Help: Asus Hidden Recovery Partition

Feb 6, 2019
Hello, (Sorry, this published in CPU, wrong category, I've reposted in storage:

Please read all before commenting about F9 recovery.

System is a Windows 8 (not 8.1) 64bit netbook (which worked faster than win10, hense the troubles to get it back to original factory)

I have replaced my HDD as the original was faulting and windows no longer booted and the drive would stop responding after a few minutes.
Long story short I recovered the recovery partition on the original HDD, its structure tree is this:

Recovery (Main Folder)
ᴸRecovery (Folder)
. ᴸLogs (Folder)
. ᴸReload.xml (1.34KB)
. ᴸWindowsRE (Folder)
. ᴸboot.sdi(3.02MB)
. ᴸReAgent.xml(1.10KB)
. ᴸWinre.wim(527MB)
ᴸRecoveryBoot (Folder)
. ᴸAsDiskLayout.dat(575KB)
. ᴸAsPartition.dat(1.07KB)
. ᴸboot.wim(274MB)
ᴸRecoveryImage (Folder)
. ᴸinstall.wim(8.19GB)

Now the question is, I assume the RecoveryBoot folder lays out the partitions of the entire drive? As it's now a new un-formatted/partitioned drive, would I need to use this to get everything back to the same partitioning?

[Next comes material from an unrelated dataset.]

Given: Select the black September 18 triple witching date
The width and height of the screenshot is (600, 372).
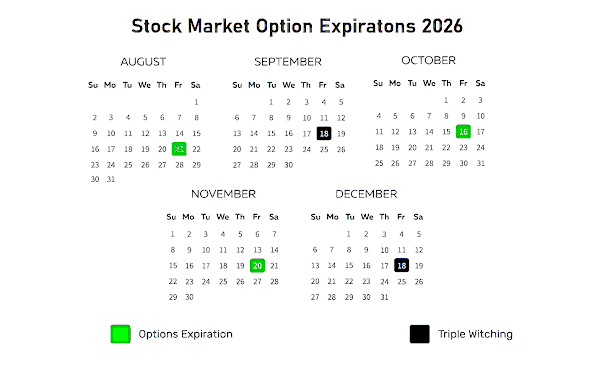Looking at the screenshot, I should (324, 134).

The drive and bios WON'T let me F9 anymore and any creation media USB I have tried doesn't work (it boots up), it doesn't find the recovery image to start the process. I've listed their file sizes to get a general jist of what they contain and their possible implantation.
I understand the install.wim would be the windows recovery image as its 8+Gigs, but how would I go about getting the first stage done of getting the correct partitions as all the files seems to be present I just can't activate the first bit to get everything rolling.

Thank you.
If this is a Windows 10 system, and if you have access to another PC, go online and Google Windows 10 media creation tool.

When you run that, it should have the option to create media for another computer, and select the USB option. Use a blank USB drive for this of course.

When it finishes that, insert the drive into your PC with the issues that you replaced the drive on. There should be a key combination that allows you to boot to another device. On Dell systems for example, f12 is the common one. Some systems user f11 or the delete key as well. You can probably search for your specific machine.

You want to have it boot from the USB drive you created. When it does, it should allow you to install Windows 10. If it had Windows 10 previously, it should automatically pick up the Windows 10 key in the bios and continue the install. With any luck, you should not need that recovery partition.